Managing Emotions | Chronic Pain Support Group

managing emotions facial expressionsRecognizing and managing our emotions can be challenging for anyone. It can be especially difficult for those of us who are working on managing emotions and our pain at the same time. Regardless of how difficult our feelings can be to manage, they do play a significant role in our health and in our pain level. Some of the most common emotions for individuals dealing with chronic pain are negative. These include sadness, depression, fear, and anger or frustration. Unfortunately, these emotions are negative. Positive ones include joy, gratitude, hope, and love. Most people don’t have any problems expressing or recognizing these.

According to Dr. Beth Darnall, she said that, ‘the areas of the brain that are associated with sensory perception, are shared with the areas of the brain that are involved in processing your emotions.” We can no longer say that our emotions do not affect our pain or our health since both are processed in a shared area in the brain.  Negative emotions can increase your pain levels. On the other hand, your pain level can also fuel negative emotions. Positive emotions could potentially decrease your pain levels.

The Body Interprets

Just as the body interprets the stove as hot and we remove our hand, we laugh when we think something is funny. In other words, we feel our emotions just like we feel a pin prick. The important part about understanding this relationship between pain and our feelings is learning to recognize how we feel and learning how to express these feelings. Key factors in managing emotions.

So many of us in chronic pain feel bad most of the time so we tend to lose motivation and want to keep to ourselves. Not being active in our life and not socializing isn’t going to help replace our negative emotions with positive ones. Not only do we isolate ourselves, chronic pain patients find it frustrating to share how they really feel with others keeping their feelings bottled up inside. It seems no matter how hard they try to explain how they feel, others don’t seem to understand. Continuing this cycle makes them feel more isolated and angry. These feelings continue to fuel the path of negativity and pain. Managing emotions and understanding that they do not feel what we feel may help when you talk and share with others.

Tips to Recognize for Managing Emotions

Recognizing how we feel and learning how to best express those feelings is where the challenge lies.  Just being aware that a relationship exists between how we feel and how we feel helps us become more mindful. Below are some tips that may help:

  • If you keep a journal, it would be great to start recording your emotions along side your other notes, including your pain level. Tracking both of them may help give you more insight into recognizing the effect your emotions have on your pain. Your journal can also serve as a place to record how you feel when you are in a situation where expressing it may be inappropriate.
  • Taking a walk in the park our just go outside and feel the sunshine. I love to breathe nature in! If you can’t go for a walk, do another form of physical activity that you enjoy because it just may help you release some of those negative emotions and bring you some joy.
  • Socialize. It may be just the thing you need to help you feel better. No one likes to be alone day in and day out, so schedule some time with friends and family and share some things with them. This may help you feel more loved.
  • Whatever you do, don’t ignore your emotions. Holding how you feel inside can cause you to overreact to situations. It’s like shaking a can of soda pop and opening it.
  • Many individuals have found Bach Flower Remedies helpful in balancing their emotions and to help deal with daily stresses.
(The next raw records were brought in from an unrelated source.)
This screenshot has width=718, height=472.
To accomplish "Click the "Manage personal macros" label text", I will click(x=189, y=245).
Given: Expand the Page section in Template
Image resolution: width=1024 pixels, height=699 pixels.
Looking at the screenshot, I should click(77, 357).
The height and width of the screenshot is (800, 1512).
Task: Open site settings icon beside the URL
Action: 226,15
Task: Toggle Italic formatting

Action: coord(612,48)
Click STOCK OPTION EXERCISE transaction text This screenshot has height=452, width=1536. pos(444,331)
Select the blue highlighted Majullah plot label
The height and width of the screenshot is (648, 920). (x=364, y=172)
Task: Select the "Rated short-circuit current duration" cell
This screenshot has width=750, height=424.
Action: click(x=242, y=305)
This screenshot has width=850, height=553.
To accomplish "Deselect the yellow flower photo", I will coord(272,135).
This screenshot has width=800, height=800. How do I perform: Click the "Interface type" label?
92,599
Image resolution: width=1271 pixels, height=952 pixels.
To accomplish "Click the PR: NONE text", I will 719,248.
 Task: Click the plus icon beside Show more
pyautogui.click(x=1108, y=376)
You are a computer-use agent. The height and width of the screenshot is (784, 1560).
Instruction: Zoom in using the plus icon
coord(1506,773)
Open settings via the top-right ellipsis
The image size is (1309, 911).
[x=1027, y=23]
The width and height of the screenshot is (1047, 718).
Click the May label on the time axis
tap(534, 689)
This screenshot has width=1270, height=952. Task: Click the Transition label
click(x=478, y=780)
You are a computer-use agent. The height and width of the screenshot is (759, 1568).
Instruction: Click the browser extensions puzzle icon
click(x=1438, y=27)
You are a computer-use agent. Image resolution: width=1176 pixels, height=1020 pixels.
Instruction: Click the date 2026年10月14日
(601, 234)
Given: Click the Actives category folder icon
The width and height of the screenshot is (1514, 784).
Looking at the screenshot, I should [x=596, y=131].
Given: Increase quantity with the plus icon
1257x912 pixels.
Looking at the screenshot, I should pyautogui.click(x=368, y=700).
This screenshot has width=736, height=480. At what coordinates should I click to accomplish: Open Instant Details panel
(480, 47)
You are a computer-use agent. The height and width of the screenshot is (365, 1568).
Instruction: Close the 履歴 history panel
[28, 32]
It is unfortunate that negative emotions and chronic pain often go hand in hand. It is also sad that so many of you keep these feelings hidden. In going forward, it is best to keep believing in yourself, don’t blame yourself, and know you have the right to feel what you feel. There is a book called The Angry Book by Theodore Rubin. It’s about learning to handle all these emotions, expressing them and handling them. His book summary states that it’s not about getting even, it’s about getting mad and getting over it. Understanding this relationship and learning techniques to help you express your emotions and do more things that bring you positive feelings can help you help yourself.